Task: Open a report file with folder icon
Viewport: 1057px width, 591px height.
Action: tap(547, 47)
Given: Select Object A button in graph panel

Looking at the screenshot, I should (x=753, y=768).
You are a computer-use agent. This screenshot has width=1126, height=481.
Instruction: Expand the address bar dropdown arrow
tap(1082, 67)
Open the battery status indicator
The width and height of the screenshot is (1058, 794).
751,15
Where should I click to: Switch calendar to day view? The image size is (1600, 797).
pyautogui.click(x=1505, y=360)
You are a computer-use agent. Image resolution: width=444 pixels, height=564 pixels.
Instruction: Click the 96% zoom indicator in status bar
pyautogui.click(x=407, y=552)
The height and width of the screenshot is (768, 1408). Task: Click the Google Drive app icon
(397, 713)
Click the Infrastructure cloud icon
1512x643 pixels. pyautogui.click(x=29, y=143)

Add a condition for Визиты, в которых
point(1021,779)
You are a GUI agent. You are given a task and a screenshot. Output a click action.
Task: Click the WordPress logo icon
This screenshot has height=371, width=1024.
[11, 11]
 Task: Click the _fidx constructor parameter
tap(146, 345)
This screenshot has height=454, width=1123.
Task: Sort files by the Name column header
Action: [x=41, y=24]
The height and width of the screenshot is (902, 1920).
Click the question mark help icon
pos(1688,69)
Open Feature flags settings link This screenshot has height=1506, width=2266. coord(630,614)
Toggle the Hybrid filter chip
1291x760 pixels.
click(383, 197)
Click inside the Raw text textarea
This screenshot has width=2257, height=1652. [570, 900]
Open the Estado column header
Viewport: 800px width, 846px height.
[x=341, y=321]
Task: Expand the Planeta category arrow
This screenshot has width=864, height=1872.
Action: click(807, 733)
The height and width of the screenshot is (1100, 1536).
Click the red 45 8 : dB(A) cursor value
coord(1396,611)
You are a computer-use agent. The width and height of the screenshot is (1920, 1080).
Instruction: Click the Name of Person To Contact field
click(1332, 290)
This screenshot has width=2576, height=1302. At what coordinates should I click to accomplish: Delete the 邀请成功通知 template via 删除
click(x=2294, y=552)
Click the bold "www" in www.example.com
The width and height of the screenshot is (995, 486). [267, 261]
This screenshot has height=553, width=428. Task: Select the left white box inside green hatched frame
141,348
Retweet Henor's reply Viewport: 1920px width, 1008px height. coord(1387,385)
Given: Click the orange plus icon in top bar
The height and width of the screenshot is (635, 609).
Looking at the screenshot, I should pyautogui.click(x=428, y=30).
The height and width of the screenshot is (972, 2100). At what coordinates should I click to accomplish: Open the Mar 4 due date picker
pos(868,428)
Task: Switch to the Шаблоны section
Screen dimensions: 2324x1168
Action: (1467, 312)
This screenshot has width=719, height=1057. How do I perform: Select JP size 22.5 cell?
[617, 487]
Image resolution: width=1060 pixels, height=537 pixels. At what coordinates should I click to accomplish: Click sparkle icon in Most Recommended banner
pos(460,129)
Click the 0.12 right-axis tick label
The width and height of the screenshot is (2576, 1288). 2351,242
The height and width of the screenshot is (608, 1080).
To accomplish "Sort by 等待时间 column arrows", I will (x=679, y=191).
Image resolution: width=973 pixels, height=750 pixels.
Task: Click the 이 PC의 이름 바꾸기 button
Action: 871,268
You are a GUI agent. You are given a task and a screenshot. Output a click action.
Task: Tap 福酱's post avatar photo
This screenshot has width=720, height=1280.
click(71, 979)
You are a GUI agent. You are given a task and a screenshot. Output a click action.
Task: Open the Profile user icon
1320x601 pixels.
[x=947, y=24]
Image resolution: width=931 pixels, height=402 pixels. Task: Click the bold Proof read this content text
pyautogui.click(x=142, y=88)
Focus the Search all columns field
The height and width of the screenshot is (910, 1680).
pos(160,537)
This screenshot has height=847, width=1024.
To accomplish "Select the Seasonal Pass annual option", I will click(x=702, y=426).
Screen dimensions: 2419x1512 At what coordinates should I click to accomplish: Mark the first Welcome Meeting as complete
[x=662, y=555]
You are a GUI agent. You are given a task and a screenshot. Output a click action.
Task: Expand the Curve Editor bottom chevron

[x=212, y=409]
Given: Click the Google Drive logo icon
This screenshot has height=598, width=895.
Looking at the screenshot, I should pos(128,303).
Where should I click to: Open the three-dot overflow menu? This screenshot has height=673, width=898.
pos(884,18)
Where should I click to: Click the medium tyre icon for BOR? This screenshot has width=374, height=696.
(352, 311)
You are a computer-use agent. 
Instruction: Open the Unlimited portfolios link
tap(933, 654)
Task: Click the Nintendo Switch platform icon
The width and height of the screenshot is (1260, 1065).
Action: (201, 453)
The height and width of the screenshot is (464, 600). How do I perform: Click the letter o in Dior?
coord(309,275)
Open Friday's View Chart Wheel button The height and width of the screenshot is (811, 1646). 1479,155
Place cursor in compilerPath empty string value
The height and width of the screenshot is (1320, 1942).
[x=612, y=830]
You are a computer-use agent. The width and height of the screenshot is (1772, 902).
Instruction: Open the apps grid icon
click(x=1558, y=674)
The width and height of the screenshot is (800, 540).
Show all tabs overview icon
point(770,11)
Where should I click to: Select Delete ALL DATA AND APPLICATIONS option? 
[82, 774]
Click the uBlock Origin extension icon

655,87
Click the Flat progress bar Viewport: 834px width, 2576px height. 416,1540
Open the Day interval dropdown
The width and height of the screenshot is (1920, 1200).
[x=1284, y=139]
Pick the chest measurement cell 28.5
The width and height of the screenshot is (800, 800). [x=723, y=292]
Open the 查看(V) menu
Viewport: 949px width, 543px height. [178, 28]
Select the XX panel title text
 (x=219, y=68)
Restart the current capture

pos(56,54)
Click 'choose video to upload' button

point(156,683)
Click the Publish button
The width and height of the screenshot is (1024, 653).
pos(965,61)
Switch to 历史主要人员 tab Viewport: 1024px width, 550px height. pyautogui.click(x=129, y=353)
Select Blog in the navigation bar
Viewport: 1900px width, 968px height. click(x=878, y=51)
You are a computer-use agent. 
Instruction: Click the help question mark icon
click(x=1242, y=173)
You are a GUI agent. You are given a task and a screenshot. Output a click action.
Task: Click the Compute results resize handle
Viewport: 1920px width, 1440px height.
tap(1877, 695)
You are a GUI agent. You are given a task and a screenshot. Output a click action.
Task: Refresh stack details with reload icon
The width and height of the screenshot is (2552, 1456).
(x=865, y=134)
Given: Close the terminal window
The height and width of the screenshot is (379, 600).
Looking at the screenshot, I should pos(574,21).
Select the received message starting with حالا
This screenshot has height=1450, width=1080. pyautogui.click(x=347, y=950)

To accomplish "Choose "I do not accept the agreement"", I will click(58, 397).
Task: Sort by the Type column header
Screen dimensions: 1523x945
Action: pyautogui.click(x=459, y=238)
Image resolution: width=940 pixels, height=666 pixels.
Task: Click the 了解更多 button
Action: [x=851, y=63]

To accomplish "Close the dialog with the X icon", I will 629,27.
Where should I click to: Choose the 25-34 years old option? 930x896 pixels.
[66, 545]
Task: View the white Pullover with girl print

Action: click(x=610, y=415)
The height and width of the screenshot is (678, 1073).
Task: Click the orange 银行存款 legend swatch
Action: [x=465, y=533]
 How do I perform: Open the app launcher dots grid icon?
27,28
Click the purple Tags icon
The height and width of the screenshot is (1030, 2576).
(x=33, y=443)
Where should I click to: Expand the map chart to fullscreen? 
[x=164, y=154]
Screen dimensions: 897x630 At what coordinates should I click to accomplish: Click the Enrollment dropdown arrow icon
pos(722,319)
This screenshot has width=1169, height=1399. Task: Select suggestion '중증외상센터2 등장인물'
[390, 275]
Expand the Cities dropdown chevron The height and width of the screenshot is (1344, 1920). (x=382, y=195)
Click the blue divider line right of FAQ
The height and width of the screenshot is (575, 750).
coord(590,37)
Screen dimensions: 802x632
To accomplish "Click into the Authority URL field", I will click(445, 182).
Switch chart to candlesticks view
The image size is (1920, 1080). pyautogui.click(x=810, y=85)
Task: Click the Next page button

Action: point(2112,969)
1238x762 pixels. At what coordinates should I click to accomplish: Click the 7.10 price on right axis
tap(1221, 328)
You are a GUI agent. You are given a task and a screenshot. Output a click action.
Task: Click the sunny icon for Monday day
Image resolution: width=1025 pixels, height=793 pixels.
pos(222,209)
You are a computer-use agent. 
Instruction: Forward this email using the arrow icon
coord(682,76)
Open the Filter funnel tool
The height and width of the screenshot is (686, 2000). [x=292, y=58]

· · · · · · ·

Job: Convert the material above, from the line with "Image resolution: width=931" up to and including the line with "will click(x=702, y=426).", into a Markdown table with two columns: Entry holds a running number and Text holds the line. Leave out any blank lines.

Correct response:
| Entry | Text |
|---|---|
| 1 | Image resolution: width=931 pixels, height=402 pixels. Task: Click the bold Proof read this content text |
| 2 | pyautogui.click(x=142, y=88) |
| 3 | Focus the Search all columns field |
| 4 | The height and width of the screenshot is (910, 1680). |
| 5 | pos(160,537) |
| 6 | This screenshot has height=847, width=1024. |
| 7 | To accomplish "Select the Seasonal Pass annual option", I will click(x=702, y=426). |